-- SUPPLIED INFORMATION follows --
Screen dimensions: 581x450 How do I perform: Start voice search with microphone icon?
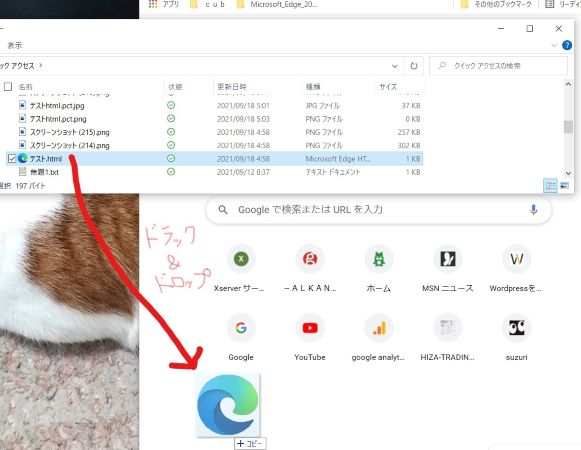click(533, 209)
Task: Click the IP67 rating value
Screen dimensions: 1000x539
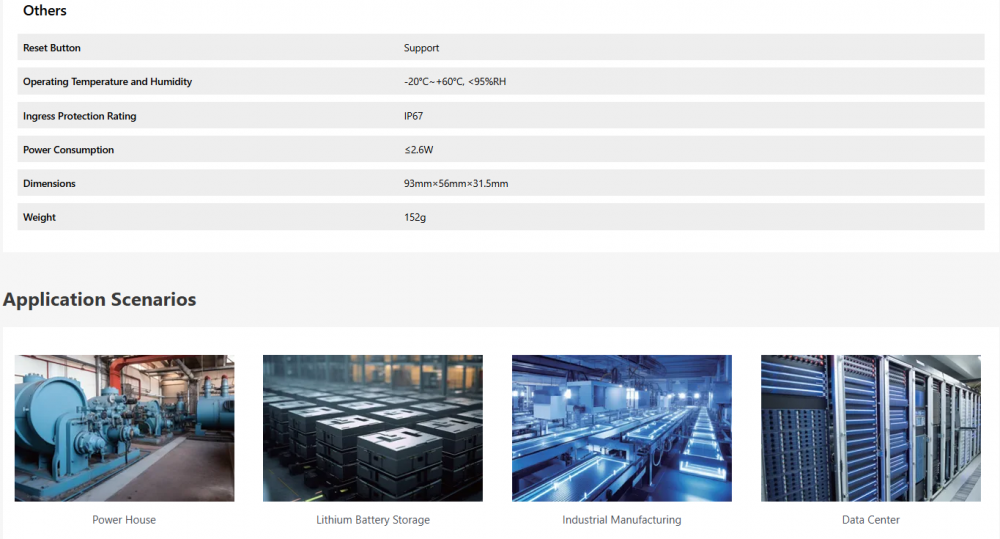Action: tap(413, 116)
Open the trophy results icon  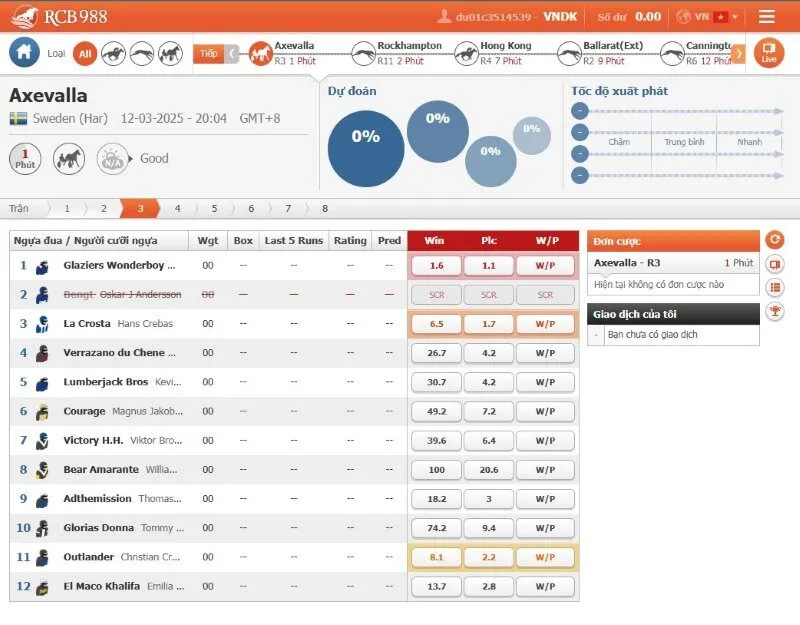[x=774, y=311]
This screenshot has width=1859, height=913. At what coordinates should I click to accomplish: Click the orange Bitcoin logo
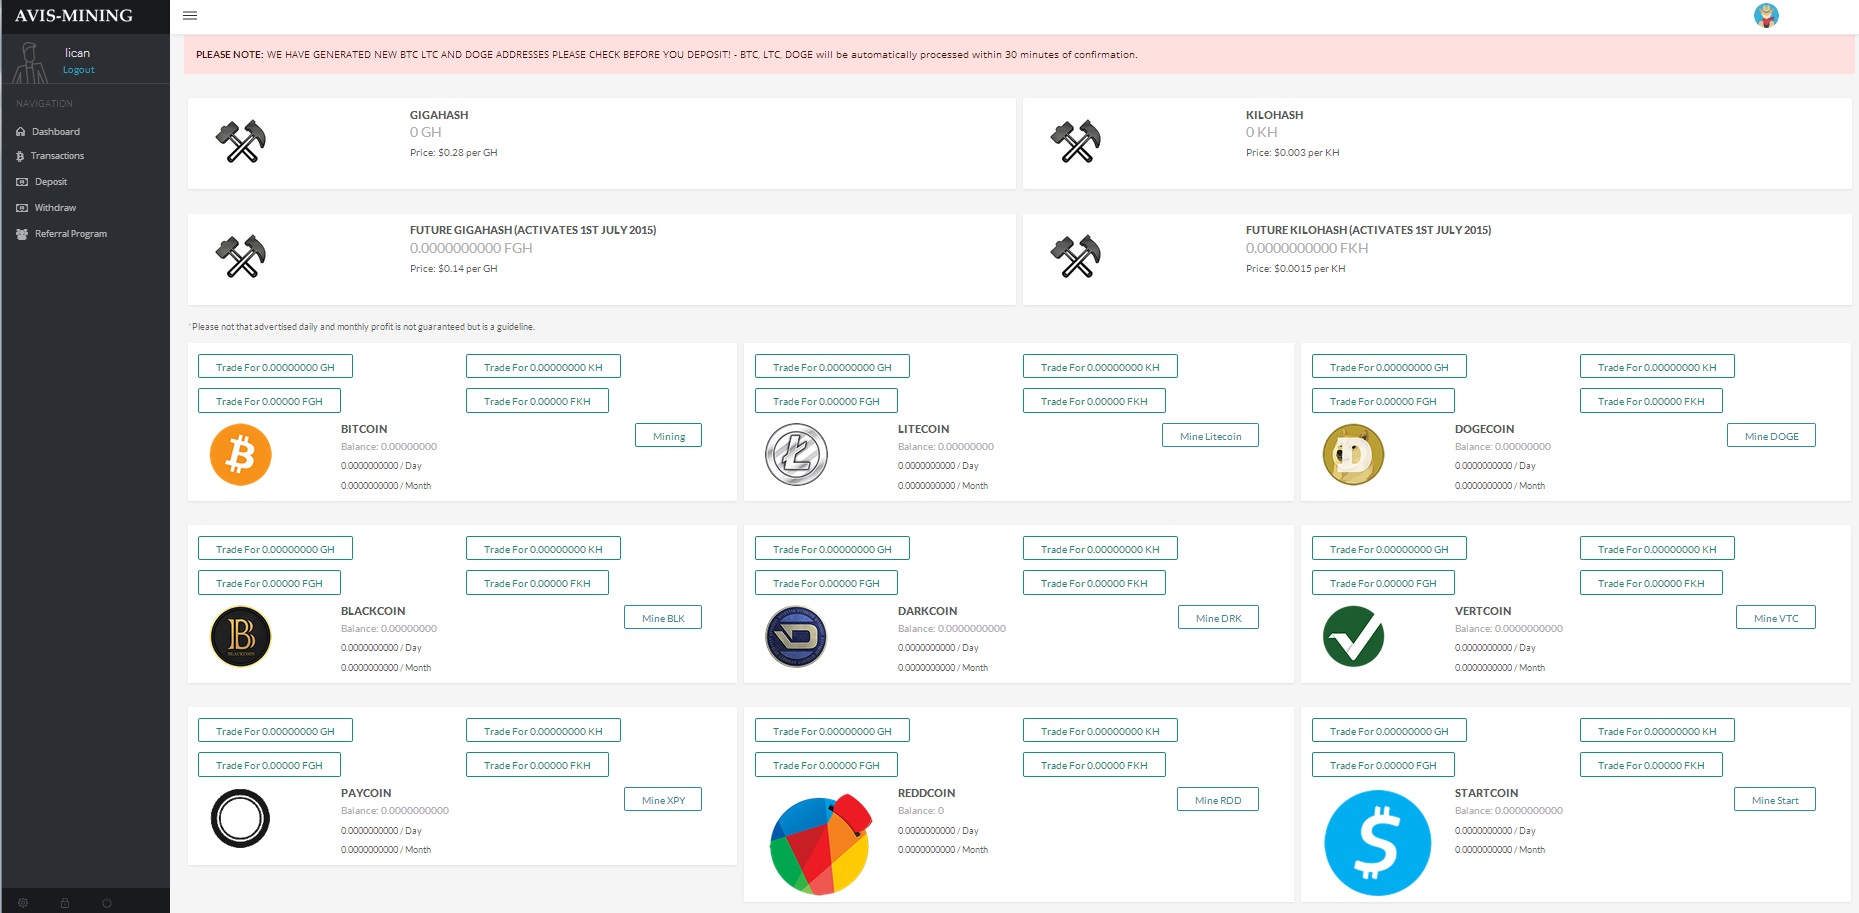[240, 455]
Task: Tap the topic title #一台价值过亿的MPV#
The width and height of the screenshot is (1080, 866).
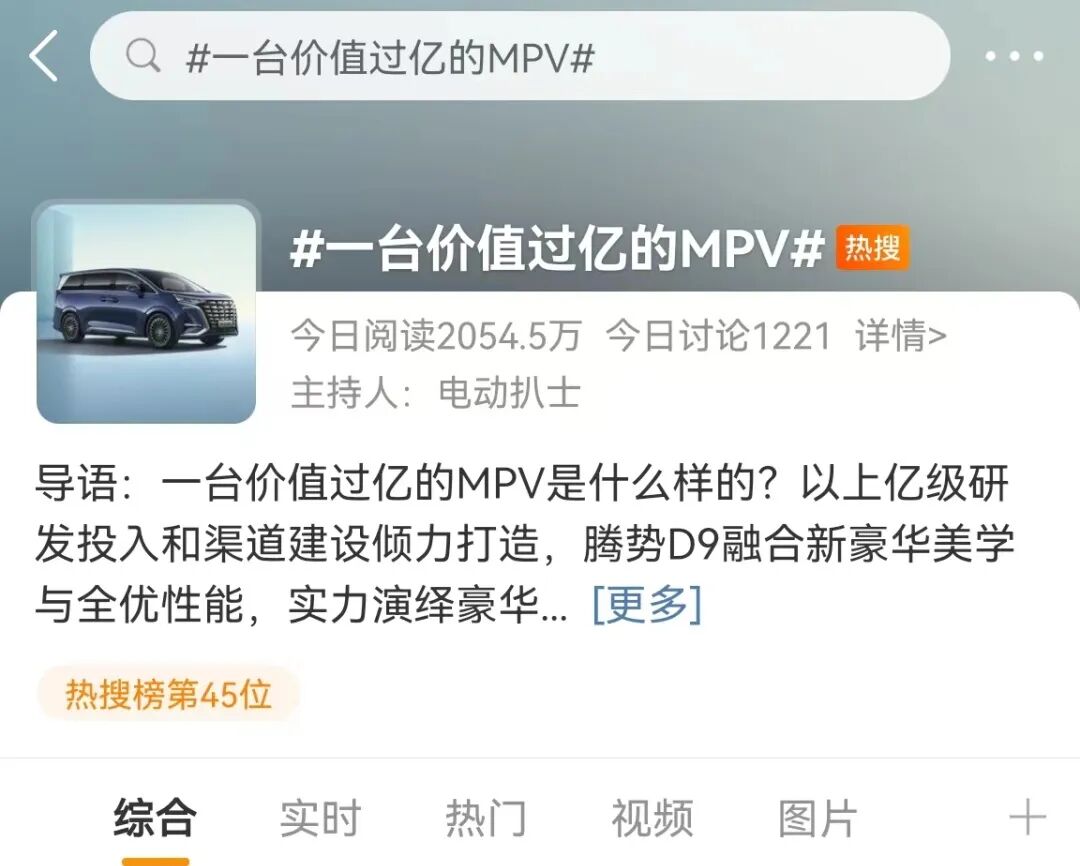Action: [557, 248]
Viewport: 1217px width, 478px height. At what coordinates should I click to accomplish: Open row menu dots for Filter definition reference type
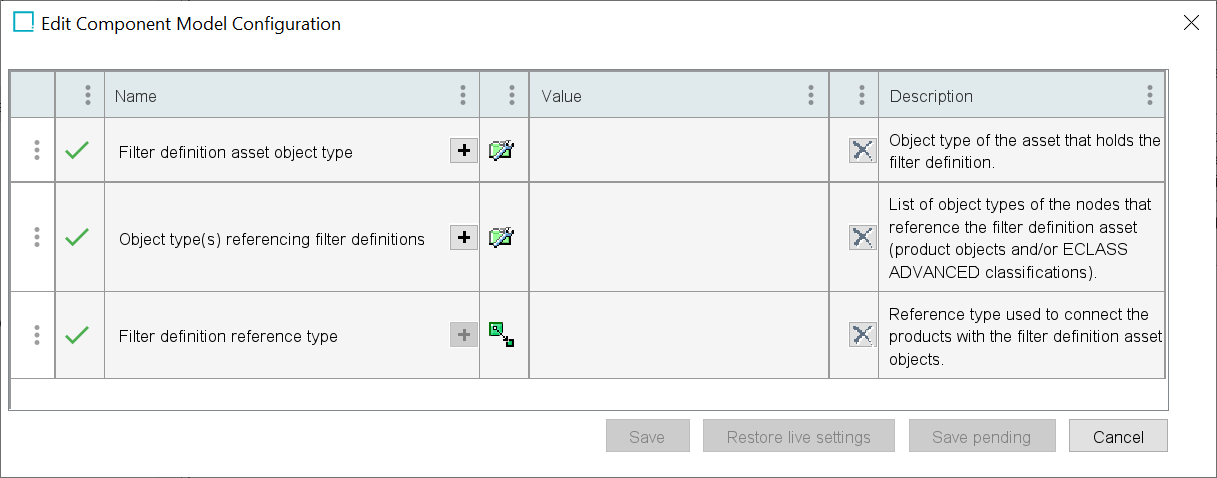click(36, 335)
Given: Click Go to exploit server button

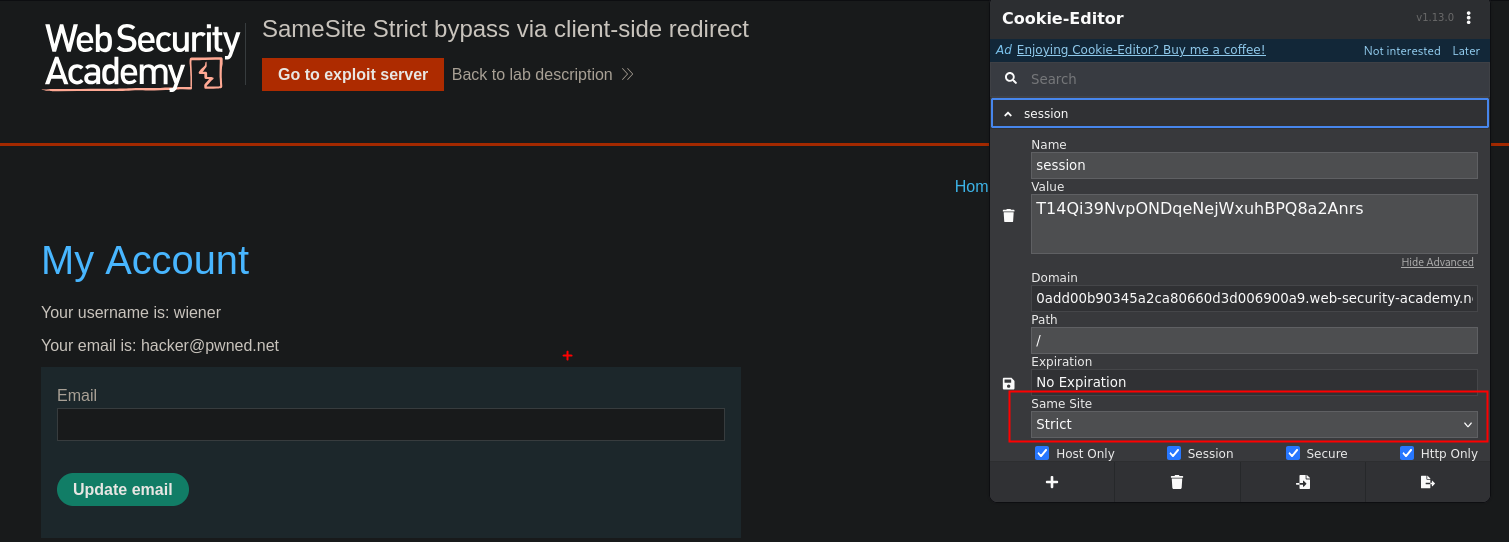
-- SUPPLIED INFORMATION concluded --
= WHAT YOU WILL DO =
Looking at the entries, how many lines contain the string "Task"? The answer is that number alone.

= ANSWER TO THIS PROBLEM =
2